(Records for this task)

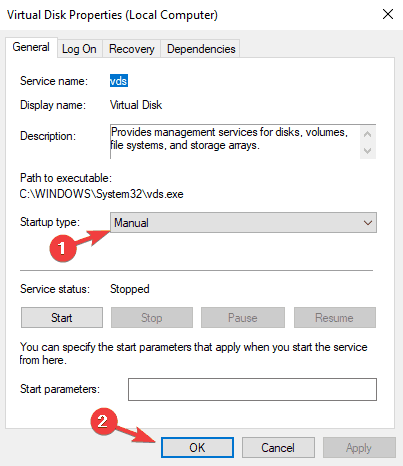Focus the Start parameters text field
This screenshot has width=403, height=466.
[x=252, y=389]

(End Records for this task)
(Records for this task)

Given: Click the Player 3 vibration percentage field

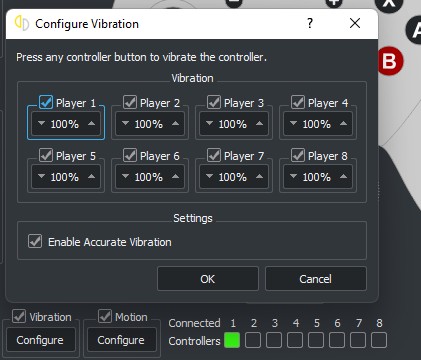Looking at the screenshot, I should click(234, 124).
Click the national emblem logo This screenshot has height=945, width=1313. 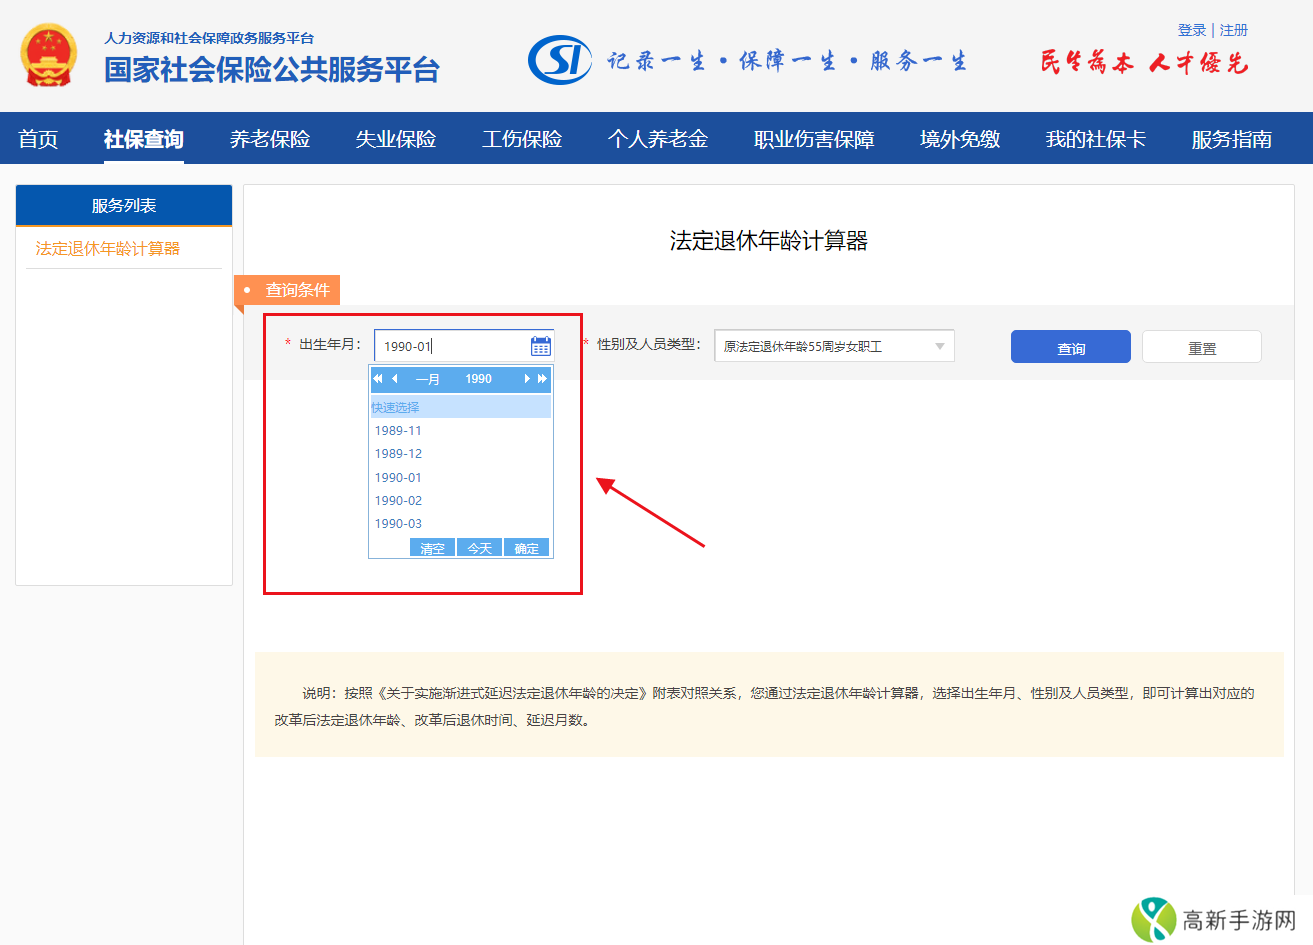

(End Records for this task)
(Records for this task)

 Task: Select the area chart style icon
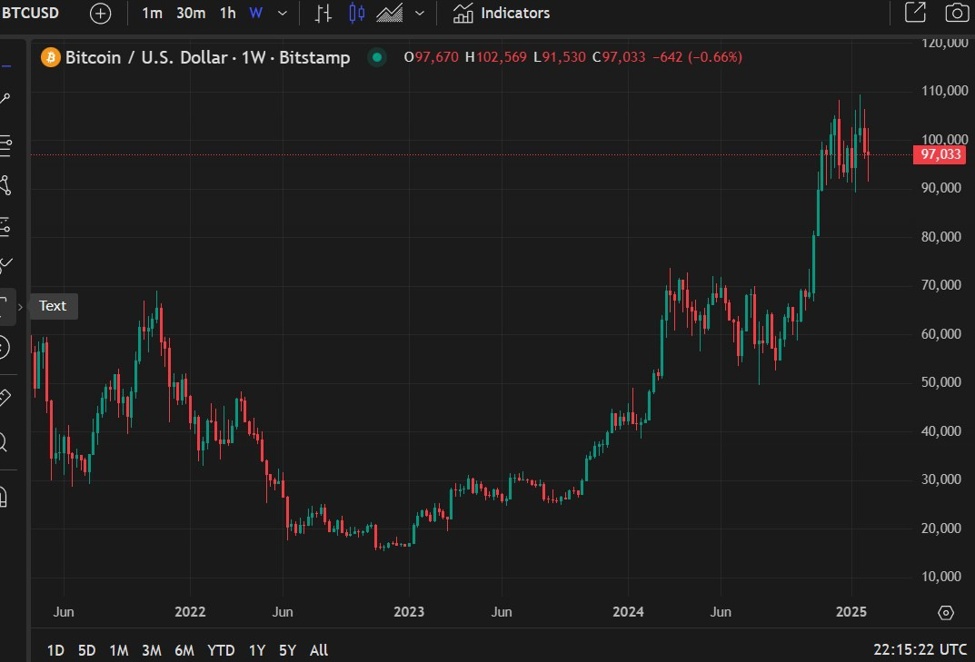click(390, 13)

(End Records for this task)

# Problem details
Among the entries above, take the lines from the one with "Given: Click the" through the one with "Click the national" and retype them exactly, leaving out the pictures.

# Task output
Given: Click the Player 3 vibration percentage field

Looking at the screenshot, I should click(234, 124).
Click the national emblem logo This screenshot has height=945, width=1313. 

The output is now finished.